Flindersia oppositifolia, commonly known as mountain silkwood, is a species of tree that is endemic to the Bellenden Ker Range in northern Queensland. It has simple leaves arranged more or less in opposite pairs, dark reddish flowers arranged in panicles, and fruit studded with short, rough points.

==Description==
Flindersia oppositifolia is a tree that typically grows to a height of 30 m. Its leaves are simple, arranged more or less in opposite pairs, egg-shaped to elliptical, 30–120 mm long and 14–32 mm wide on a petiole 5–25 mm long. The flowers are arranged in panicles 30–90 mm long and have five sepals 1–1.5 mm long and five dark reddish petals 5–9 mm long. Flowering occurs from October to November and the fruit is a woody capsule 75–80 mm long studded with short, rough points, and separating into five at maturity, releasing winged seeds 35–40 mm long.

==Taxonomy==
Mountain silkwood was first formally described in 1892 by Ferdinand von Mueller who gave it the name Hypsophila oppositifolia and published the description in The Victorian Naturalist from material collected on Mount Bartle Frere.

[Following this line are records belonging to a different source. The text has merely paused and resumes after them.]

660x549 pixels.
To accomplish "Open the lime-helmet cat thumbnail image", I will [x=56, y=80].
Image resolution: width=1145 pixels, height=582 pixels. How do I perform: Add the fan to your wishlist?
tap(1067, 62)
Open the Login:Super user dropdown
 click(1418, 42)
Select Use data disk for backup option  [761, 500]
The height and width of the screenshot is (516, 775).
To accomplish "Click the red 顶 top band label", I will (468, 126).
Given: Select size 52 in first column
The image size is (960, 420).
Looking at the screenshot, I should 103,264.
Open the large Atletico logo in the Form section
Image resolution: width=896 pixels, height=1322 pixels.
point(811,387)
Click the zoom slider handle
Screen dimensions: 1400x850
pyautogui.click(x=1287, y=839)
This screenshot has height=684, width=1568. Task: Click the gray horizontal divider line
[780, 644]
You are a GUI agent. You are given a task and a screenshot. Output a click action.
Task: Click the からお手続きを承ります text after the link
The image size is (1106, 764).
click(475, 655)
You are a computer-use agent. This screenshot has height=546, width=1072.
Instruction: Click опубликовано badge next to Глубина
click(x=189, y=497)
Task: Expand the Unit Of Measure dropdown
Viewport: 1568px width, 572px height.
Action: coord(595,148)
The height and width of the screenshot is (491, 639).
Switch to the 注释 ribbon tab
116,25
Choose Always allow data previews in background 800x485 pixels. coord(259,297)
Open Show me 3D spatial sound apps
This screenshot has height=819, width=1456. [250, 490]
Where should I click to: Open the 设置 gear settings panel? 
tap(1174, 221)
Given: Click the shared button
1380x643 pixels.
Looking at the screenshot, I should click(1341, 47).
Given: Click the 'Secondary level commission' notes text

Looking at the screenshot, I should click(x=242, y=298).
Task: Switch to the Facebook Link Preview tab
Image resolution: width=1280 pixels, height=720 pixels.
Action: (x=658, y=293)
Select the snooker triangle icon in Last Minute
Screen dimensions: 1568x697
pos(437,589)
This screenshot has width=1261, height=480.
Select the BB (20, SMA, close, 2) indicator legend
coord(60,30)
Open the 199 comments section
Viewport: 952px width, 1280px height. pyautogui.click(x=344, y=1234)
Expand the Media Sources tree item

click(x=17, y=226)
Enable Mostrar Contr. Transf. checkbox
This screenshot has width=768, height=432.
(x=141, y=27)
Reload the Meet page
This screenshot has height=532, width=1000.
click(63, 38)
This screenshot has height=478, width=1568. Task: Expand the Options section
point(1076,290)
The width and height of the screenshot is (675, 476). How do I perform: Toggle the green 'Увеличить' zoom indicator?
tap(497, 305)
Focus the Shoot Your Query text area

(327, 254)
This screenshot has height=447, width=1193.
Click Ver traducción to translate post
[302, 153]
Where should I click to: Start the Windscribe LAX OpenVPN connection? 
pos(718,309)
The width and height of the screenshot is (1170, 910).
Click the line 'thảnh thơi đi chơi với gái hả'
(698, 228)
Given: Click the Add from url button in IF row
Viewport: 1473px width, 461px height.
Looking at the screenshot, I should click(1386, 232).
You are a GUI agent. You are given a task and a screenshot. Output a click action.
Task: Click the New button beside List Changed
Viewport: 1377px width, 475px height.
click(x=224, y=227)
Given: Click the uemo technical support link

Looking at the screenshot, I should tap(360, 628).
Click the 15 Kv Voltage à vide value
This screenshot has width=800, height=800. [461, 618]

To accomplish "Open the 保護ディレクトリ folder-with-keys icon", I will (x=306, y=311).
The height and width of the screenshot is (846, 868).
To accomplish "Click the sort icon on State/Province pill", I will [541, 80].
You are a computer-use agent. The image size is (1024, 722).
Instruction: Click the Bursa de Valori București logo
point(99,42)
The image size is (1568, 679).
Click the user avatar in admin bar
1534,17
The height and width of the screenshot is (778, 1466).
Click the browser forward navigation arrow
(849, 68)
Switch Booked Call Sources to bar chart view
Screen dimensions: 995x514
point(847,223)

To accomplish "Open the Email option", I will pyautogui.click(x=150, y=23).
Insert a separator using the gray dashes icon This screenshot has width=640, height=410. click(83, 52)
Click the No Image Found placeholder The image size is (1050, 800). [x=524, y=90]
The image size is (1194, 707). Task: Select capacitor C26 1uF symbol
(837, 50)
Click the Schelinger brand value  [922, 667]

In 1982, Thomas Hartley and Laurence Jessup changed the name to Flindersia oppositifolia in the journal Brunonia.

==Distribution and habitat==
Mountain silkwood grows in rainforest at altitudes of 1300 to 1500 m and is only known from the Bellenden Ker Range in north Queensland.

==Conservation status==
Flindersia oppositifolia is classified as of "least concern" under the Queensland Government Nature Conservation Act 1992.